When I was a boy, I was entirely unable to make crafts. To hand me a perforated piece of paper was to waste that piece of paper as no perforation was so good that I could not tear the paper in the wrong place. Give me a popsicle stick for craft time and I would snap it. I really wanted to build a treasure chest at Vacation Bible School, but my attempt looked nothing like the picture on the cover of the craft.
Occasionally a teacher would decide that nobody could be as bad at crafts as I was. She would tell me to be more careful. This made self-righteous little me mad. I was doing my best. Couldn’t she see? I did not want to waste the craft, get glue on the table, or end up with more sparkly sprinkles on me than on the crown. Not so tragically, little me never got what I wished:
Vindication.
When I am wronged, my immediate reaction is to wish for vindication, but then I remember the mercy I have received and the pity I need in my life. There is nothing wrong with wanting God to be vindicated: goodness should be thought good, truth should be known to be true, and beauty perceived as beautiful. So far as we know, God and the holy angels are the only persons who can cry only for justice and not for mercy, yet the angels do not ask for justice for themselves. Why? If God is given justice, then all the just will flourish.
They do not wish for personal vindication, but for the good to be vindicated.
I join those who cry for mercy and this is incompatible with living a life centered on personal vindication. The lust for personal vindication is a sin rarely considered, because we should wish for the right to prevail. We never wish error to triumph, but the fine distinction that breeds error in our hearts is when we end up caring less about justice than in appearing to be just.
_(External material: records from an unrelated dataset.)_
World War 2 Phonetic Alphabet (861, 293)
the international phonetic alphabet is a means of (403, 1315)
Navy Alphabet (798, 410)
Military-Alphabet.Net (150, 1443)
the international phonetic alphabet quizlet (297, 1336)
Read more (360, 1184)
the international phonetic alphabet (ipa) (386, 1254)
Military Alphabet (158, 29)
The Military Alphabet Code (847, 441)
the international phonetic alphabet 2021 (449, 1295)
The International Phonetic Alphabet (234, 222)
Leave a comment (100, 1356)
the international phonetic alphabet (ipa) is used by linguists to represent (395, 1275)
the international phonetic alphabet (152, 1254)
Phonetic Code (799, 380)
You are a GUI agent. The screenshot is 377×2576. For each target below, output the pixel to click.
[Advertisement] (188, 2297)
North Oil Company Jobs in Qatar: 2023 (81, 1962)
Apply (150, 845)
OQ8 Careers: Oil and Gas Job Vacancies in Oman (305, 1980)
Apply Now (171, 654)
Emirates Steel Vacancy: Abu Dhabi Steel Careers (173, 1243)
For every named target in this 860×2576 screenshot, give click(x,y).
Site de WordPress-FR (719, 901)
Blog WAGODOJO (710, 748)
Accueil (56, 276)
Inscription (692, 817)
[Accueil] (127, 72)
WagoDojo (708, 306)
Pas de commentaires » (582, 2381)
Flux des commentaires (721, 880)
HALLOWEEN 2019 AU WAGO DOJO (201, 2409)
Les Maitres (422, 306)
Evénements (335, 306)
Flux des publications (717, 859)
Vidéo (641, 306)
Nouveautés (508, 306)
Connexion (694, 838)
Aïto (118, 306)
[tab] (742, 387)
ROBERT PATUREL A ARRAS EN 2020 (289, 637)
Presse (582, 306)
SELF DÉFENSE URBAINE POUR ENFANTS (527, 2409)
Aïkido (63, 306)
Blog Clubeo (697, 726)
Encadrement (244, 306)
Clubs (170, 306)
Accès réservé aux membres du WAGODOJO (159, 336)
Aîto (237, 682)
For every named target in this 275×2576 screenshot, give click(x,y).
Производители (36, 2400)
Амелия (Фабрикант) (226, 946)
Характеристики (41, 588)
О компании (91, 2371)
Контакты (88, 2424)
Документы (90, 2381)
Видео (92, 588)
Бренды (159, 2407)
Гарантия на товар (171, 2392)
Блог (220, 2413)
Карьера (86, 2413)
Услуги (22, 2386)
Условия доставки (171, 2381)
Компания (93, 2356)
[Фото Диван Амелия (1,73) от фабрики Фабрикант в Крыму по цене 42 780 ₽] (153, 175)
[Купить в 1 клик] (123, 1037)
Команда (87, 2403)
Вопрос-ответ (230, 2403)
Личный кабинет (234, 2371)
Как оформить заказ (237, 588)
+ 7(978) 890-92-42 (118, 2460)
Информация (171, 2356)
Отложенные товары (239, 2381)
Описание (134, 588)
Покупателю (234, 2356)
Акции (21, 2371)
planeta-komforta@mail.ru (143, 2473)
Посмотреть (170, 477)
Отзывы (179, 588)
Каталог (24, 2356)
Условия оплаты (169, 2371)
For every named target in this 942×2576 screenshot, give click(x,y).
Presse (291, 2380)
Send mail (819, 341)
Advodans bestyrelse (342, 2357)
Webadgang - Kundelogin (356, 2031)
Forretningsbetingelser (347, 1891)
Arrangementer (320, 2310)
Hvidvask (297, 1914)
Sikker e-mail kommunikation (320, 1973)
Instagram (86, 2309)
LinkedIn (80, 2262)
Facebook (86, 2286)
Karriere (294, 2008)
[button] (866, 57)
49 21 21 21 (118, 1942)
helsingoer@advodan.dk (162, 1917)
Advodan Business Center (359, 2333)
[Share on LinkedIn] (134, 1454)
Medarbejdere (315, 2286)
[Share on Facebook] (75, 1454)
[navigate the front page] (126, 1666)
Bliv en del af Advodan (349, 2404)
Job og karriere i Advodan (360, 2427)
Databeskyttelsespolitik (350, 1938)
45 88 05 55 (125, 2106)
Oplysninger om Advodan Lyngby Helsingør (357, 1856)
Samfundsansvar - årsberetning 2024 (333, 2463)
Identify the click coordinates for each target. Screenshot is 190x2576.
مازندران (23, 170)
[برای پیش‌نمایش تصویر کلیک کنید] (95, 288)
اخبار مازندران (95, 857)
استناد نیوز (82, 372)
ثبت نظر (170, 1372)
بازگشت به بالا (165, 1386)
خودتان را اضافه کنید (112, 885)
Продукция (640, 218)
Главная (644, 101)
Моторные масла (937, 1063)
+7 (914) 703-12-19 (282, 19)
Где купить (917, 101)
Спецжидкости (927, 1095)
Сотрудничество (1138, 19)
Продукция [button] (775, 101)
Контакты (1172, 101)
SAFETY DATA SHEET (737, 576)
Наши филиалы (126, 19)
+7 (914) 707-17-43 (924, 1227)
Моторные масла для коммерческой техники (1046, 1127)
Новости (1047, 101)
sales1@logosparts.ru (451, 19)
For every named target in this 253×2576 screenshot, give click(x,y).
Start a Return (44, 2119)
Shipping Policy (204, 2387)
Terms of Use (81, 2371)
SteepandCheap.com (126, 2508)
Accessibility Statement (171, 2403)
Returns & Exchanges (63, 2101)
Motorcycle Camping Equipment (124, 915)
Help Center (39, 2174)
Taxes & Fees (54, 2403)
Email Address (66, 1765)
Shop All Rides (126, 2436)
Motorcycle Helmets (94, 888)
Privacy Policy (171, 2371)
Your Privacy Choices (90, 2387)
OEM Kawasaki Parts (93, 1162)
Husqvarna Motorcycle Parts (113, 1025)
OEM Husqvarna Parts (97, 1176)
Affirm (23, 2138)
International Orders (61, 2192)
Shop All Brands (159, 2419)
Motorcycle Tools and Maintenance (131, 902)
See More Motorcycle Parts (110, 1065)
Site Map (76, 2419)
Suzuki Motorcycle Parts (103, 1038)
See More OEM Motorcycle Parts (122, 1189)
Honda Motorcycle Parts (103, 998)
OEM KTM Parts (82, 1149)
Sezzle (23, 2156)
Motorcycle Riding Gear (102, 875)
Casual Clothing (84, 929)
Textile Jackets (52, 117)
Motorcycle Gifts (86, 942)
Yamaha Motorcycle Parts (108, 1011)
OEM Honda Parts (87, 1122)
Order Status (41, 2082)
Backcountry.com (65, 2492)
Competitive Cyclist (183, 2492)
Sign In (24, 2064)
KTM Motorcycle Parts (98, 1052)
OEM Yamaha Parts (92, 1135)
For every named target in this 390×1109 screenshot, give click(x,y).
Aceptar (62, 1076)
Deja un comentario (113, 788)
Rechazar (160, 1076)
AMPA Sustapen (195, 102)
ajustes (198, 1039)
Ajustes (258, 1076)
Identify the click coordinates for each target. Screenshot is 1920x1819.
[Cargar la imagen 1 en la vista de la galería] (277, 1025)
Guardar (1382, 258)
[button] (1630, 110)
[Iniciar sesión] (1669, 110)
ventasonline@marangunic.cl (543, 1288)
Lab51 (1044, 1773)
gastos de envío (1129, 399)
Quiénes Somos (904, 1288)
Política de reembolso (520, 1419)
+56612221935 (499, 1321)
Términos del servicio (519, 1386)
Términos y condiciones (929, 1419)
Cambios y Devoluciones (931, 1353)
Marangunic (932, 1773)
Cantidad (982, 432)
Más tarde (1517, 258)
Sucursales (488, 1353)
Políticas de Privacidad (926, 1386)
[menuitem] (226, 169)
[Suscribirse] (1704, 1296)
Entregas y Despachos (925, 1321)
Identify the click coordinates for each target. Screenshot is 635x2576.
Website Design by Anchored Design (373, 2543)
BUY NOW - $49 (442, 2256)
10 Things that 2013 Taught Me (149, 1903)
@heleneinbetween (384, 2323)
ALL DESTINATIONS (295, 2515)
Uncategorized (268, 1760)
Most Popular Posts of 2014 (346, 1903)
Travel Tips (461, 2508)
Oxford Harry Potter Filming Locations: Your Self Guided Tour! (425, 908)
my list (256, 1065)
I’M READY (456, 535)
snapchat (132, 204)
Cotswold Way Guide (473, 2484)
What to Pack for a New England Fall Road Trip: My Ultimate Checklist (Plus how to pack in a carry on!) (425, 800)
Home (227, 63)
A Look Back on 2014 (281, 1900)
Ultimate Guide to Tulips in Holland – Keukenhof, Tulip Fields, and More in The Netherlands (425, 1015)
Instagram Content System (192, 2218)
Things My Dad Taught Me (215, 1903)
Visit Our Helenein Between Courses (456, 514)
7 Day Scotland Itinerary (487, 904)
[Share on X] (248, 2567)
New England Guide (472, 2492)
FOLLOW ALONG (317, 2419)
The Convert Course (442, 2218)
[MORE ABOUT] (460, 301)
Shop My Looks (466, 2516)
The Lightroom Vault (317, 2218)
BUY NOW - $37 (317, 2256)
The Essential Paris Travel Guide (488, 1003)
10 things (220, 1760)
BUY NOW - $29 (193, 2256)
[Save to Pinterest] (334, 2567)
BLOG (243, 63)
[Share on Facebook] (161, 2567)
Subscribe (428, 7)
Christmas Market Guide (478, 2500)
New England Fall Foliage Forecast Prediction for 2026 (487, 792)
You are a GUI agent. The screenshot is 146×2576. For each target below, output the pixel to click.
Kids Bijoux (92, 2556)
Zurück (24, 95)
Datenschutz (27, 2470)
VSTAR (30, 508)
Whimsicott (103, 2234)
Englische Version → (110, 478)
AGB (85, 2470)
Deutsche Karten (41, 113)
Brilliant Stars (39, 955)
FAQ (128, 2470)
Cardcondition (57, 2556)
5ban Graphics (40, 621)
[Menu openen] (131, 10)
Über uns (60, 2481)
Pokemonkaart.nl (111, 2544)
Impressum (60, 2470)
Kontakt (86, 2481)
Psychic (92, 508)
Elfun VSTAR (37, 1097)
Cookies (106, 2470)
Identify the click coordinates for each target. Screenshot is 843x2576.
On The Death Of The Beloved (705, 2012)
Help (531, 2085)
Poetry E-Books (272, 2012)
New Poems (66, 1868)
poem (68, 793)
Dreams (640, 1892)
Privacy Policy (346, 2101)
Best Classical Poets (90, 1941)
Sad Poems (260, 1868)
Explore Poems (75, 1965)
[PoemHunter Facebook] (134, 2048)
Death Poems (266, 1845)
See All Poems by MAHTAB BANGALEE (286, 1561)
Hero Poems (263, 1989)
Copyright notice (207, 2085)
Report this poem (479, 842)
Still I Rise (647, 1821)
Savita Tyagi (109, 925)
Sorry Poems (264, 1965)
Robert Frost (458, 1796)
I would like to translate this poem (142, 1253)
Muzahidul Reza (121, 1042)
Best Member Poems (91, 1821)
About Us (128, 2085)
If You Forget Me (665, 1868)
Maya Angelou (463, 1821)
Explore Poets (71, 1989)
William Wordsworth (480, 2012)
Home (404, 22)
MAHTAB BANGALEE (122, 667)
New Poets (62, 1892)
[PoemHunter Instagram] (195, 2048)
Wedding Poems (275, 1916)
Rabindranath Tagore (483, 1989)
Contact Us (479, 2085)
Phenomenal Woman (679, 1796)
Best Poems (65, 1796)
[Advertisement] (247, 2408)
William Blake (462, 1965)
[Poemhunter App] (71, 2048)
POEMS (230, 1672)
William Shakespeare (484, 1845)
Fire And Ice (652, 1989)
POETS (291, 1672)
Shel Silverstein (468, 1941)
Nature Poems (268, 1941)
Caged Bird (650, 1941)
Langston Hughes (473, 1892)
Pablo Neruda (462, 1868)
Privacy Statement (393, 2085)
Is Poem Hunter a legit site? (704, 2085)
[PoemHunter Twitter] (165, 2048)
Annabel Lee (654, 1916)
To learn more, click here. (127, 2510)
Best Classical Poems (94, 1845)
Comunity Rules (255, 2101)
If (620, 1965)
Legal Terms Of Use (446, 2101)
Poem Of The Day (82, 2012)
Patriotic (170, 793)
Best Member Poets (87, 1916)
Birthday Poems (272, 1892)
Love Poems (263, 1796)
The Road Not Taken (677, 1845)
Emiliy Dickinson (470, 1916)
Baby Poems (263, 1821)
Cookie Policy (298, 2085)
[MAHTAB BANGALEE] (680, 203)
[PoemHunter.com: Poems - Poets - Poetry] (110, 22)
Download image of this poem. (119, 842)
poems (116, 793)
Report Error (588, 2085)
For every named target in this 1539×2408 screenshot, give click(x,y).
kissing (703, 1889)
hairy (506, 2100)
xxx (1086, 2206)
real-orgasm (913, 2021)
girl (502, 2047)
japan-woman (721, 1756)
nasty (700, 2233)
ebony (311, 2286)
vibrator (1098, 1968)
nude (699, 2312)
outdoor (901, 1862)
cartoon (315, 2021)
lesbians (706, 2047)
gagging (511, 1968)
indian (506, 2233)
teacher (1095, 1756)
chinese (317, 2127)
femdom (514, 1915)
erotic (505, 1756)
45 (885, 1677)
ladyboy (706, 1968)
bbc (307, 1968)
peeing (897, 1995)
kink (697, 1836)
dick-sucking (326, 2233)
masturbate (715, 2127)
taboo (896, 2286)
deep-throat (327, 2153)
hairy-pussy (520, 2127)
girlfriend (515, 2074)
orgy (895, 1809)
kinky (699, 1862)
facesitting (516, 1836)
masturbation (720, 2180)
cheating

Plato had it right: the good person will love justice, even if his love of justice is perceived to be unjust. There is such an easy line between loving goodness, truth, and beauty and loving being perceived as good, true, and beautiful.
The continuous desire to be right and make sure everyone knows we are right is a disease social media spreads like a plague. “If I just clarify one more time,” I think, “if I apply one more sub-argument, then I will be seen to be right.” This is not the same as carrying on a long and spirited discussion. In fact, this is a sin nobody can judge as existing in anyone but themselves. Externally, the man seeking truth will look like the man seeking vindication, but the outcome in the soul is utterly different. If we seek vindication, we love reputation and not truth, but only we will know, God help us to know when we have made this error.
I cannot accuse anyone of this by external behavior, just see it in myself when it is there.
Of course, vindication of self frequently becomes vindictive. We wish mercy, but have no mercy. This is not good.
Augustine confesses:
And Thou knowest how far Thou hast already changed me, who first healedst me of the lust of vindicating myself, that so Thou mightest forgive all the rest of my iniquities, and heal all my infirmities, and redeem life from corruption, and crown me with mercy and pity, and satisfy my desire with good things: who didst curb my pride with Thy fear, and tame my neck to Thy yoke. And now I bear it and it is light unto me, because so hast Thou promised, and hast made it; and verily so it was, and I knew it not, when I feared to take it.
God knows all and God forgives. Perhaps my goal should be bringing life where there is death, mercy where harshness, mercy and pity where possible. It wasn’t hard to give up the desire to be vindicated about Vacation Bible School crafts, harder to give up any desire to be vindicated. Having been forgiven much, I wish only to extend forgiveness. May God make us vehicles of healing, redemption, mercy, pity, and may we wish good things for all God’s children.